Helmet manufacturers rarely make the same helmet model for different head shapes, but they do often make different models for different head shapes. Plus, different brands tend to fit better for different head shapes versus others.
Specifically, the three head shapes are:
- Round oval: A head with this shape is about as wide ear to ear as it is long front to back. This head shape is rare, so helmets that fit it are hard to find.
- Intermediate oval: This is the most common head shape, a head that’s slightly longer than it is wide from ear to ear. Most helmets fit this shape.
- Long oval: This head shape isn’t quite as rare as round oval, but it’s not that common either. A head with this shape is significantly longer than it is wide.
Most stores or vendors will note the head shape of the helmet, so pay attention to this when buying, especially if you have one of the less common head shapes.
How to Break in Your Helmet
It might sound silly, but the best way to break in your helmet is just to wear it. And I don’t mean while riding your motorcycle. Unless you go on long tours, you probably aren’t wearing your helmet that long, so it will take multiple rides to break it in.
Instead, try wearing the helmet for a few hours someday when you have free time. Or split this up over a few days.
Put the helmet on and watch a movie. Eventually, the lining of the helmet will adapt to your head shape.
You can do a few things to help accelerate the breaking-in process, though. First, you can massage the inner lining with your hands. If the lining or parts like cheek or crown pads are removable, take them out and squish them a few times with your fingers.
Additionally, if the inner lining or any part of it is washable, you can wash it before your first ride. This will soften the material and make it adapt to your head faster.
Other Adjustments to Help Your Helmet Fit Better
Before you return your helmet for a different size, there are some adjustments you can make that could help you get the right fit.
Tighten the Chin Strap
This is the most common adjustment riders need to make their helmets fit better. You can make an otherwise loose helmet fit snugly if you fasten the chin strap accurately.
Make sure the buckle is clasped firmly and that the strap isn’t twisted in the buckle. The buckle itself should rest just to the side of the chin on the jawline. This will give you easy access without preventing the strap from adequately gripping the chin.

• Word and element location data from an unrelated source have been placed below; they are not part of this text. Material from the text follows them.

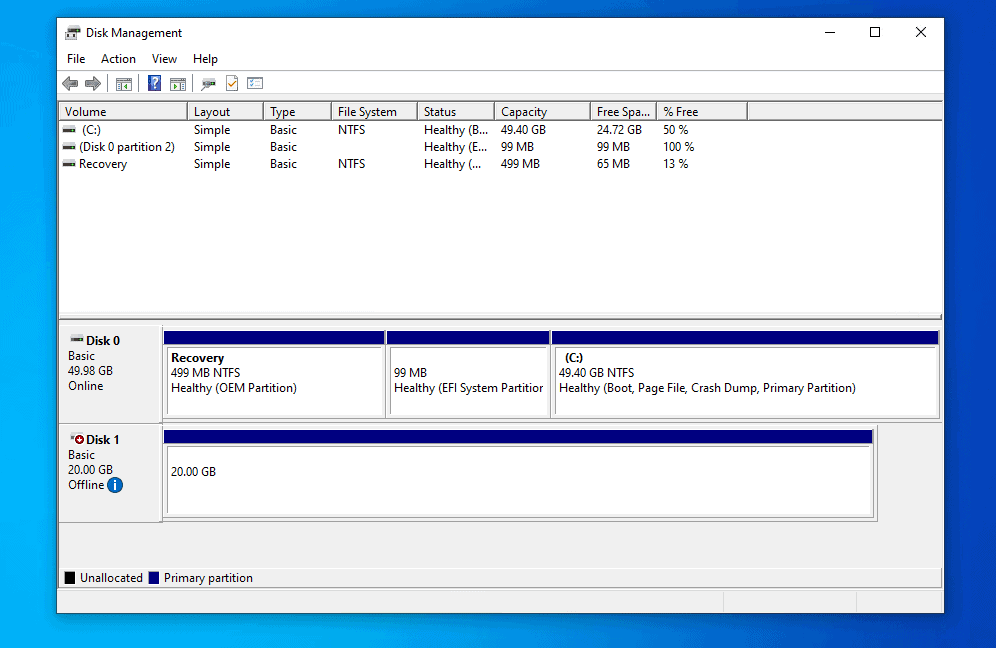996x648 pixels.
Task: Click the Rescan Disks toolbar icon
Action: coord(207,83)
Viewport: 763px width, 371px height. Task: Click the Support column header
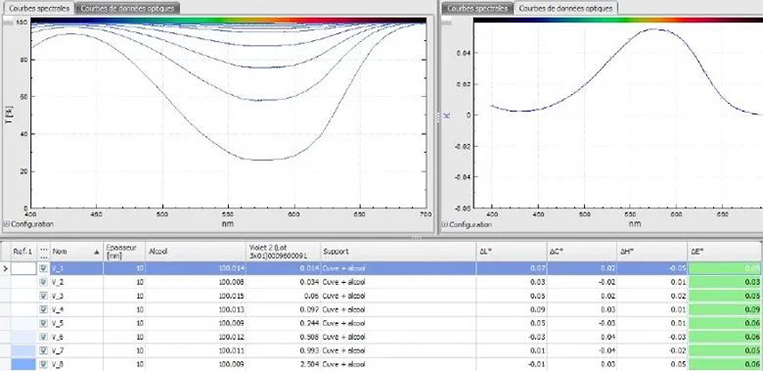[398, 251]
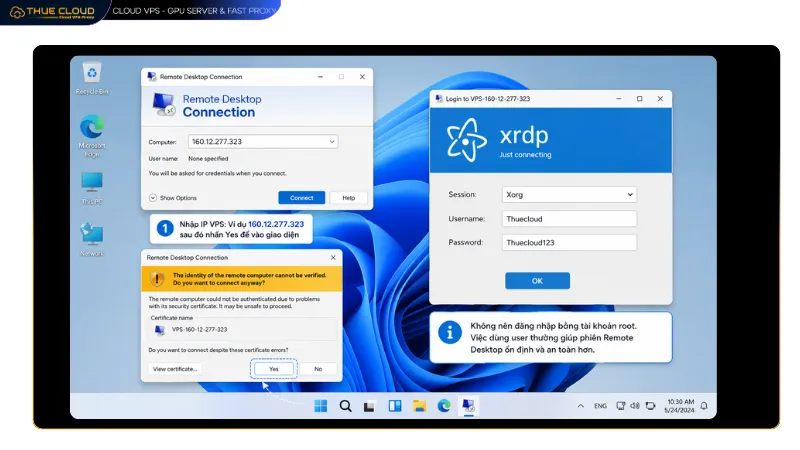Click View certificate button
Viewport: 800px width, 450px height.
click(x=175, y=369)

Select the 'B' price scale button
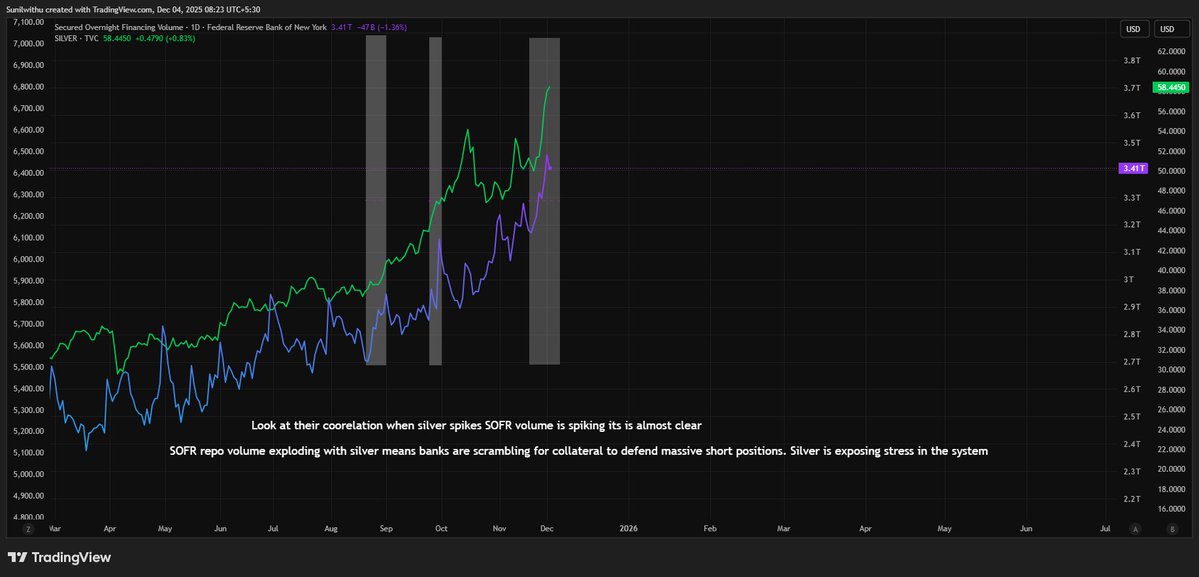[1173, 529]
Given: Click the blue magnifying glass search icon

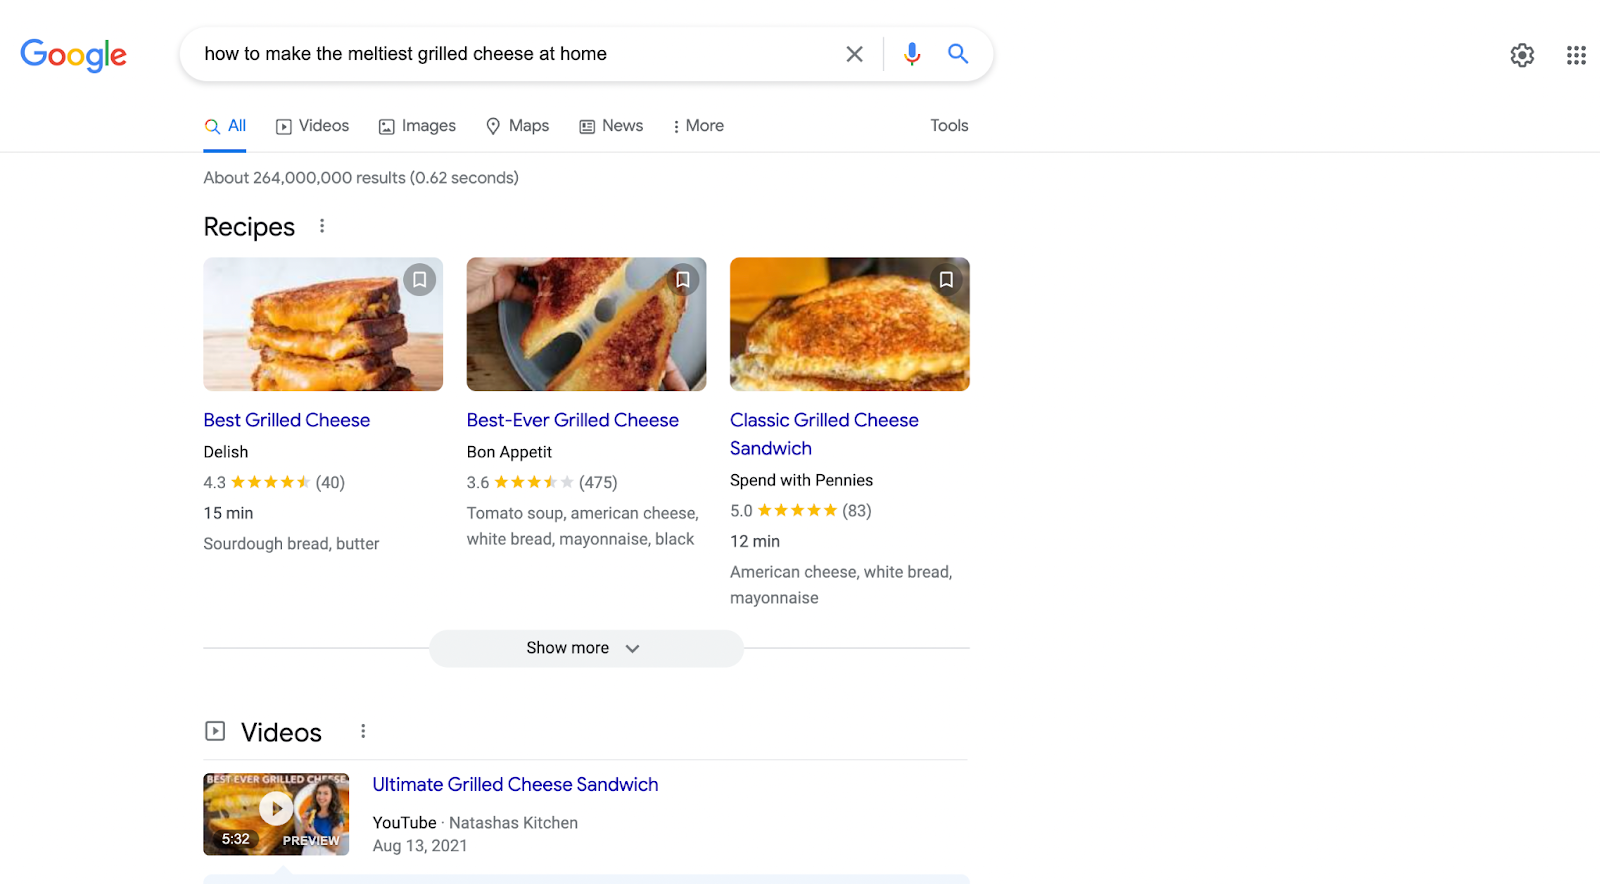Looking at the screenshot, I should tap(958, 54).
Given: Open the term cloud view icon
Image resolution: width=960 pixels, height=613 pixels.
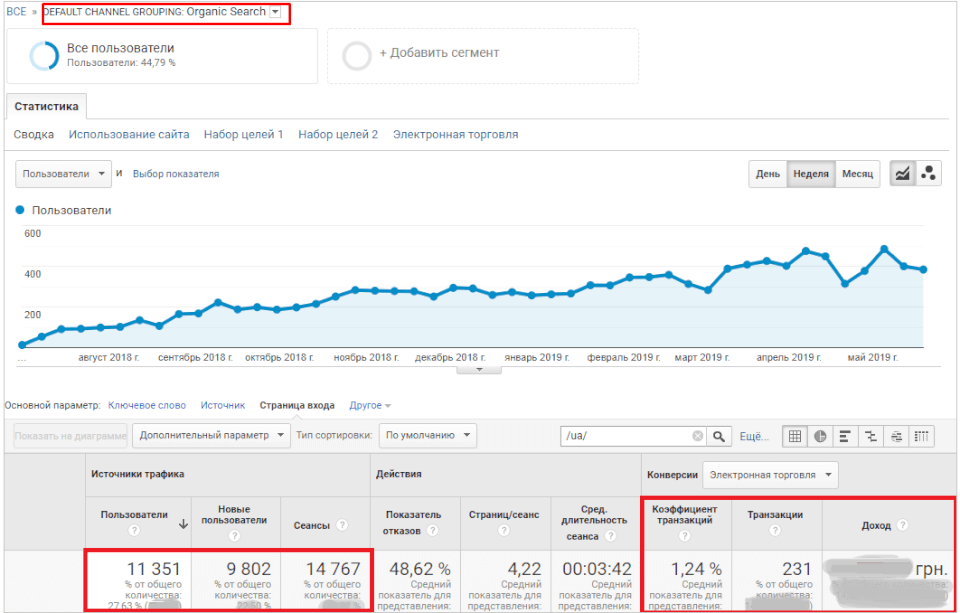Looking at the screenshot, I should (897, 436).
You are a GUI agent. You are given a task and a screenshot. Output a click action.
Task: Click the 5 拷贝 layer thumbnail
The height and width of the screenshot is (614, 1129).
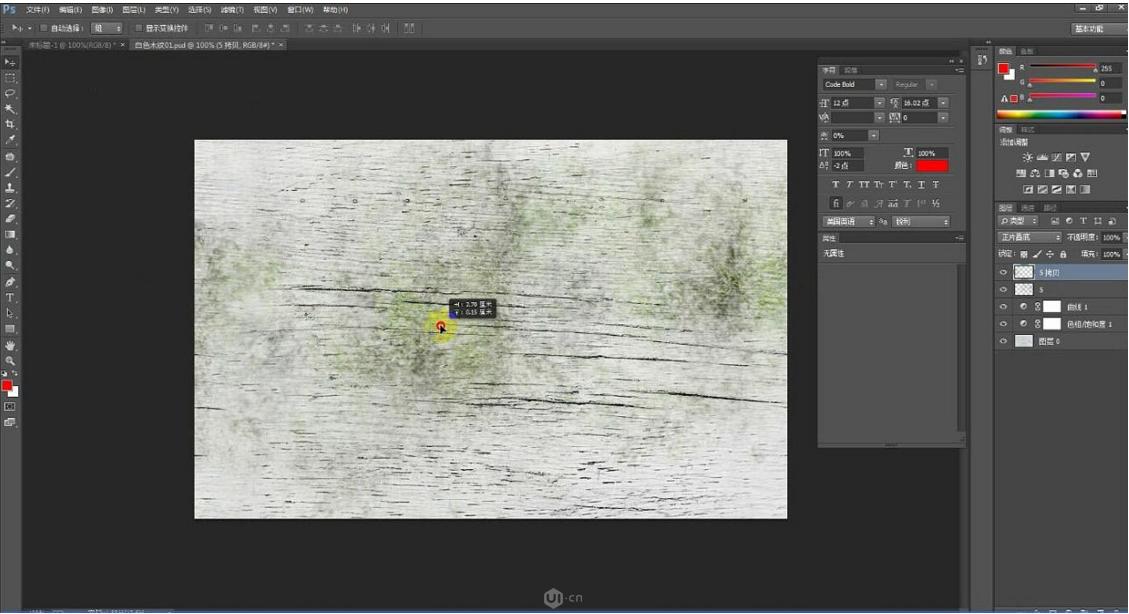click(x=1025, y=271)

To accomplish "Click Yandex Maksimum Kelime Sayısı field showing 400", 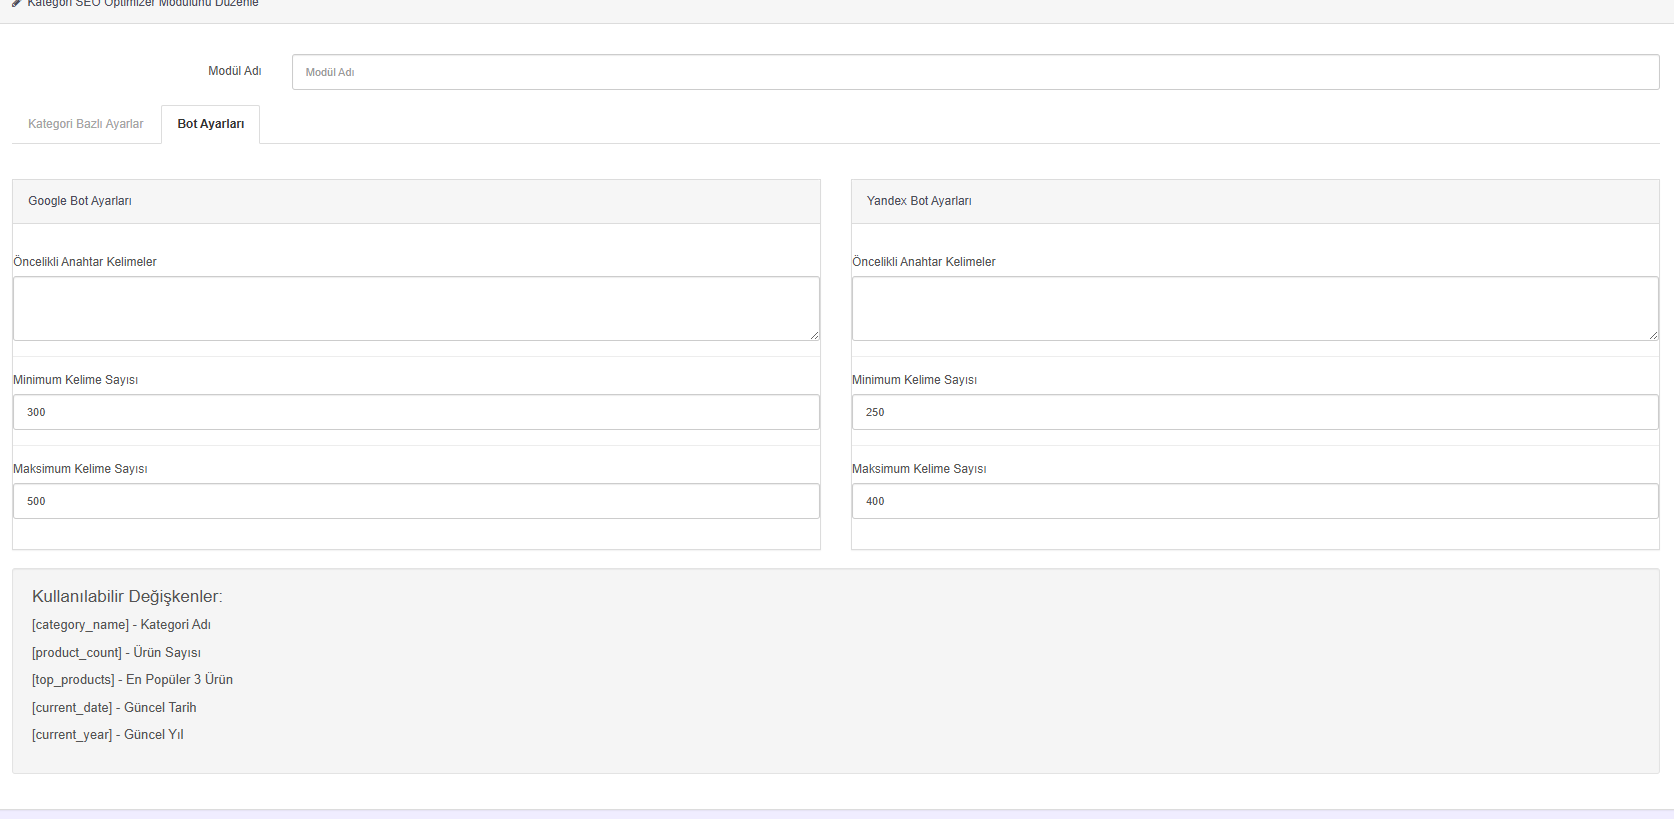I will pyautogui.click(x=1255, y=501).
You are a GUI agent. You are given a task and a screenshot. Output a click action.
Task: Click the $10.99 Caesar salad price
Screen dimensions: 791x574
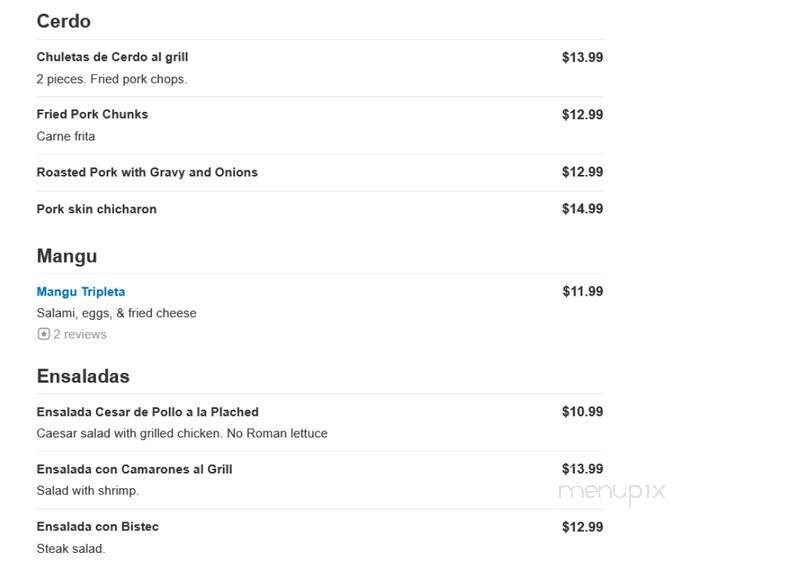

Once buckled and tightened, the strap should firmly press against the skin but not so much that it pushes into your throat. If you’re choking yourself and the helmet is still loose, you need a smaller size.
Adjust the Inner Lining
Many helmets these days have either fully removable inner linings or removable parts like cheek and crown pads. Depending on how they attach, they can come out of place. If your helmet starts feeling awkward, try taking the pads out and putting them back in correctly.
Reposition the Helmet
Your helmet might not fit right simply because you’re putting it on wrong. Make sure you’re positioning it correctly before deciding you need a bigger size.
The top should rest firmly against your forehead so that your brow stabilizes it. This means about a finger’s width or so above your eyebrows. If it slips down from that position, it’s too big. If you can’t even get it into that position, it’s probably too small.
The cheek pads should press up against your cheekbones so that the helmet feels stable and firmly in place without hurting.
Lastly, no part of your helmet should block your vision. Your eyes should be entirely within the face shield so you can move your eyes around and still see.
If the helmet slips so that it begins to cover your eyes or slides into your field of vision when you turn your head, you need a different size.
By making proper adjustments and getting the appropriate size and shape, you can make your helmet fit just right. Not only will it be more comfortable, but safer too.